• _Task brief_: Rename "spouse" to "husband or wife" throughout everything from "I don't doubt" down to "be committing adultery." in the text on remarriage after separation, and give that stretch back in full.

• _Document segment_:
/---

Can you remarry after a separation of seven years?

Question:

I don't doubt God's forgiveness, but can a person remarry when he is separated from his spouse for over seven years? The marriage was not annulled nor have they divorced yet. Do both commit adultery if they have a new partner?

Answer:

"And I say to you, whoever divorces his wife, except for sexual immorality, and marries another, commits adultery; and whoever marries her who is divorced commits adultery" (Matthew 19:9).

There is no passage in the Bible that places time limits on separations. The only reason for divorce that allows for remarriage is sexual sins (adultery) on the part of the person's spouse. If a person divorces for other reasons, they are not allowed to marry again until their original spouse dies (I Corinthians 7:10-11; Romans 7:2-3). If they do remarry, they will be committing adultery.

Question:

First I'd like to thank you for giving me an opportunity to know more about the Scriptures.

I've been troubled for a while regarding my current situation. I wonder if God will forgive me for entering into a relationship that I think according to the Scripture is a sin. I have a young child. His father lied to me about whether he was married. I learned the truth about his marriage one week before our scheduled wedding. I was afraid of what people would say, so I forgave my boyfriend and accepted him regardless of his past. His marriage was not annulled or divorced until now. He has separated from his ex-wife about seven years ago because of his wife's infidelity. Did he commit adultery by marrying me? What about me? Did I also commit adultery for accepting him for the sake of our son because we're still living together until now?

\---

Target pointing data
/---

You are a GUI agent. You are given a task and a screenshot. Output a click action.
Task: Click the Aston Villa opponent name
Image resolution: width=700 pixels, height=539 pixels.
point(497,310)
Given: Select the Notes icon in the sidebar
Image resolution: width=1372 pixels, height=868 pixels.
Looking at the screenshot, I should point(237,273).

\---
/---

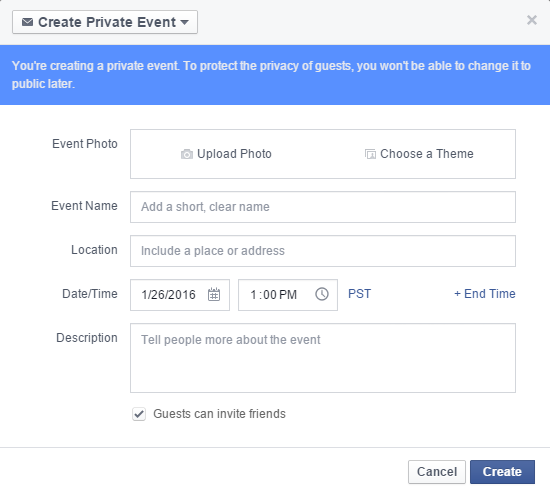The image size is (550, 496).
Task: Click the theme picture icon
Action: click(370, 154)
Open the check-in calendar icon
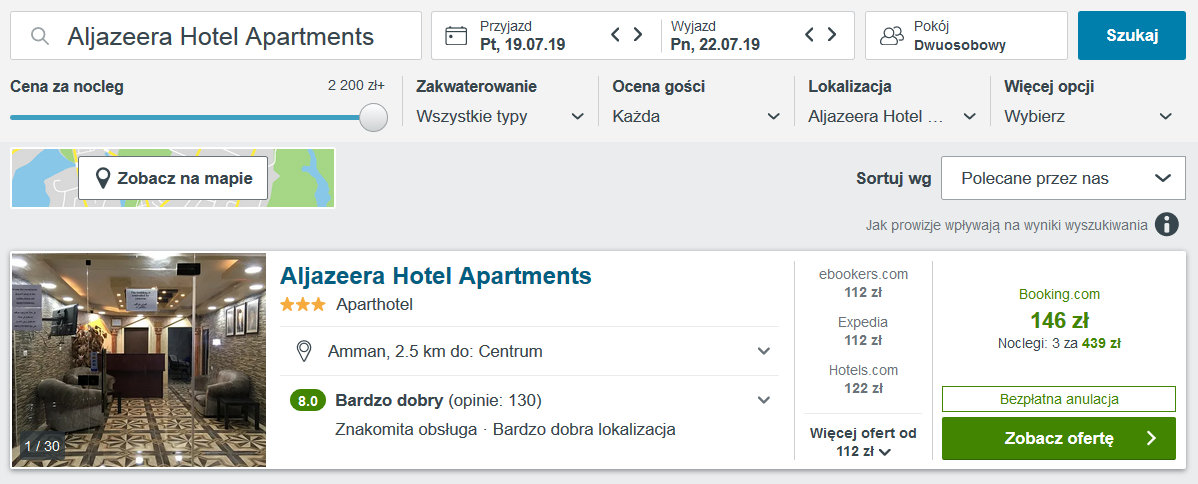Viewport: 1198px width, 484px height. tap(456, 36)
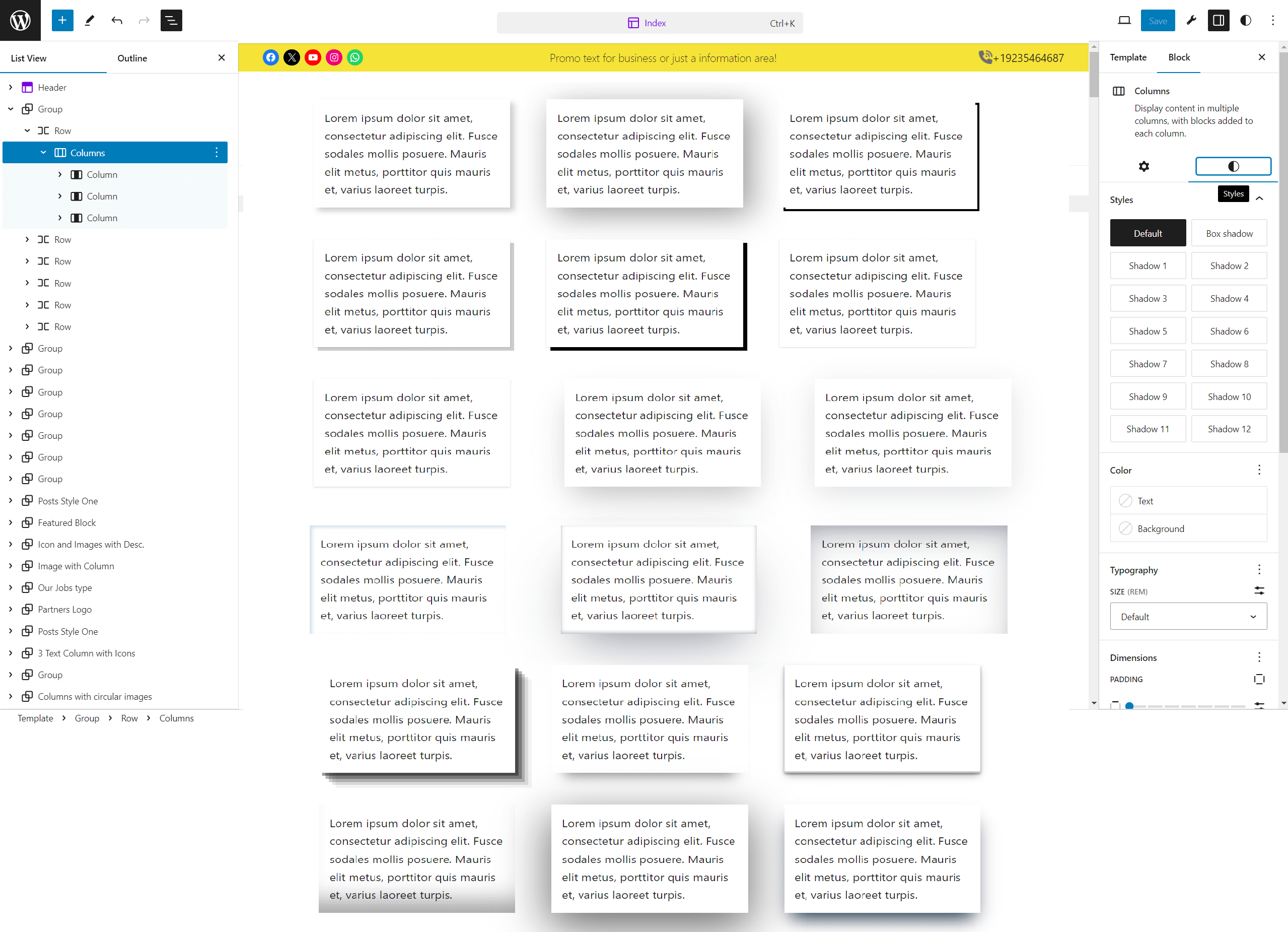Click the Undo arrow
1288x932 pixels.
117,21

\---
/---

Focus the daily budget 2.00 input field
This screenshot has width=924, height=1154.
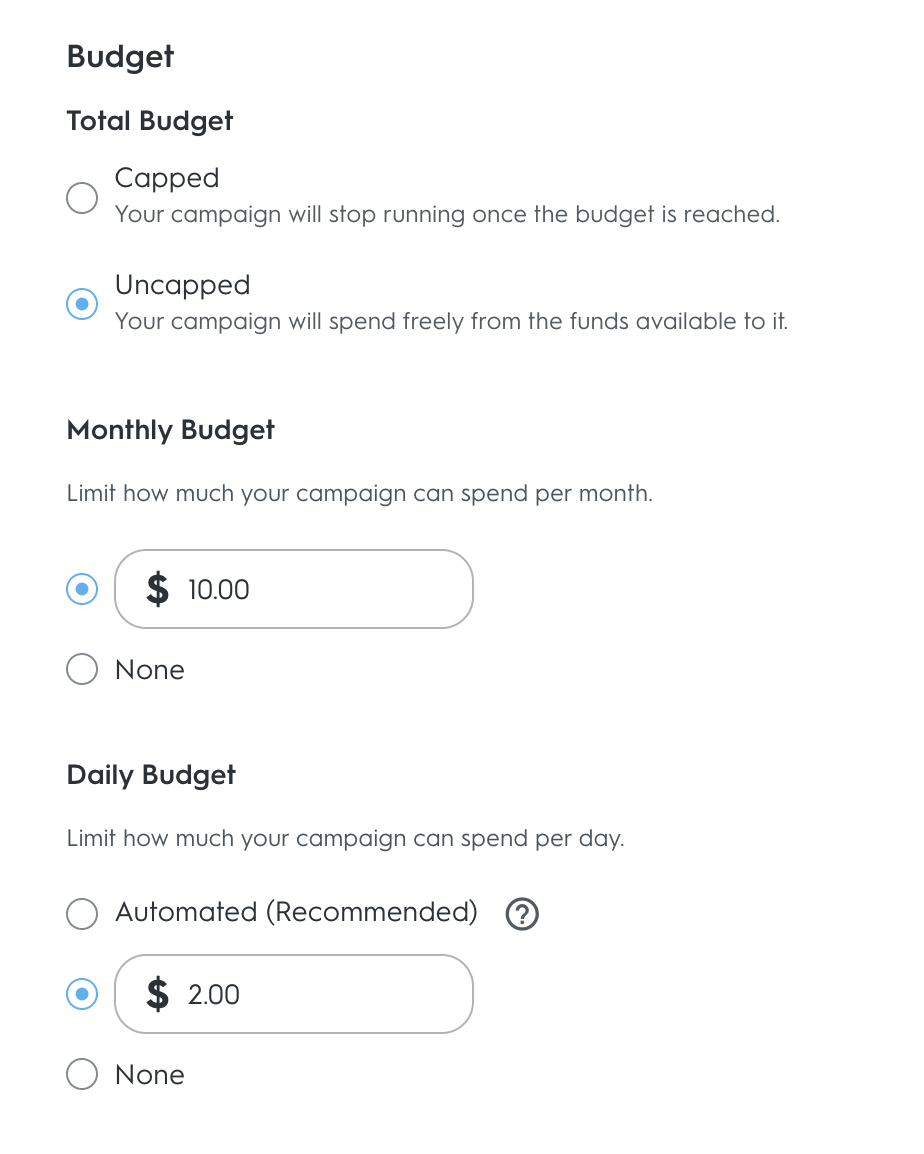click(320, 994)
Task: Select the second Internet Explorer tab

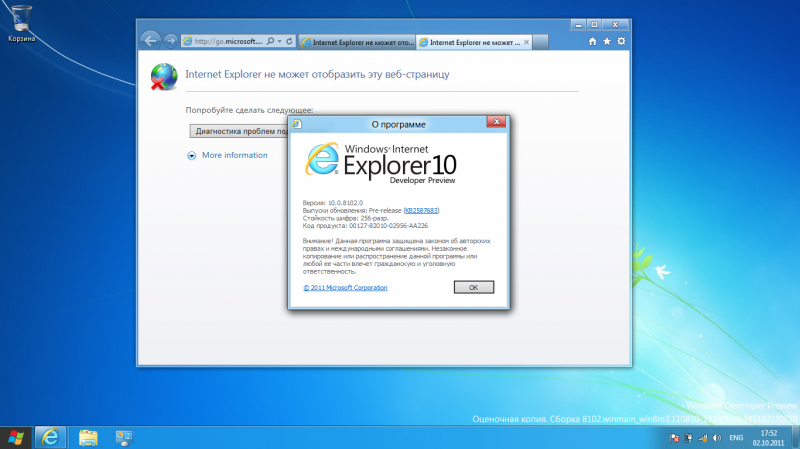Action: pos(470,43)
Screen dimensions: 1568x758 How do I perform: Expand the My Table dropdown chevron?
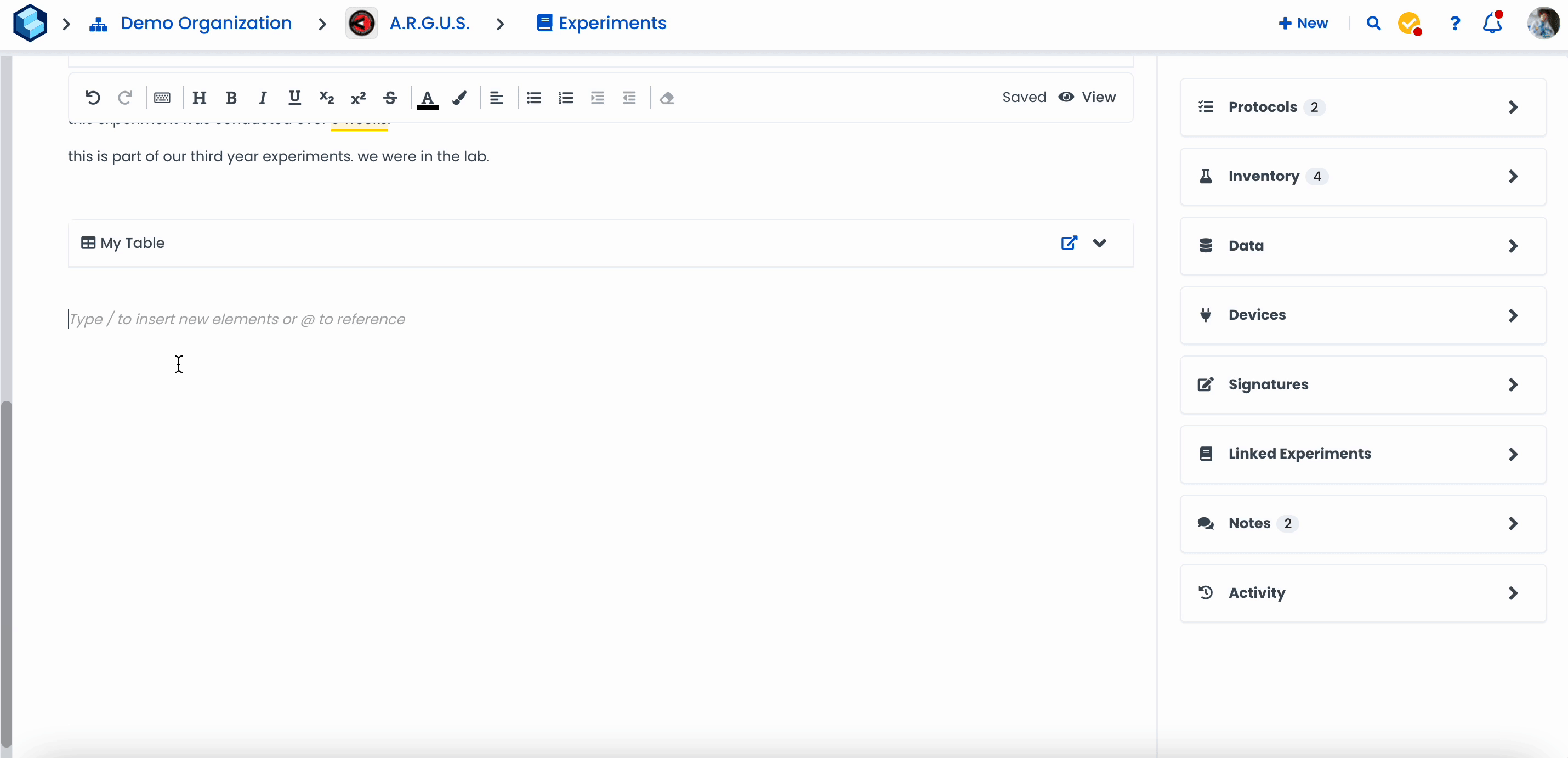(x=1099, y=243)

\---

• _The response_:
I don't doubt God's forgiveness, but can a person remarry when he is separated from his husband or wife for over seven years? The marriage was not annulled nor have they divorced yet. Do both commit adultery if they have a new partner?

Answer:

"And I say to you, whoever divorces his wife, except for sexual immorality, and marries another, commits adultery; and whoever marries her who is divorced commits adultery" (Matthew 19:9).

There is no passage in the Bible that places time limits on separations. The only reason for divorce that allows for remarriage is sexual sins (adultery) on the part of the person's husband or wife. If a person divorces for other reasons, they are not allowed to marry again until their original husband or wife dies (I Corinthians 7:10-11; Romans 7:2-3). If they do remarry, they will be committing adultery.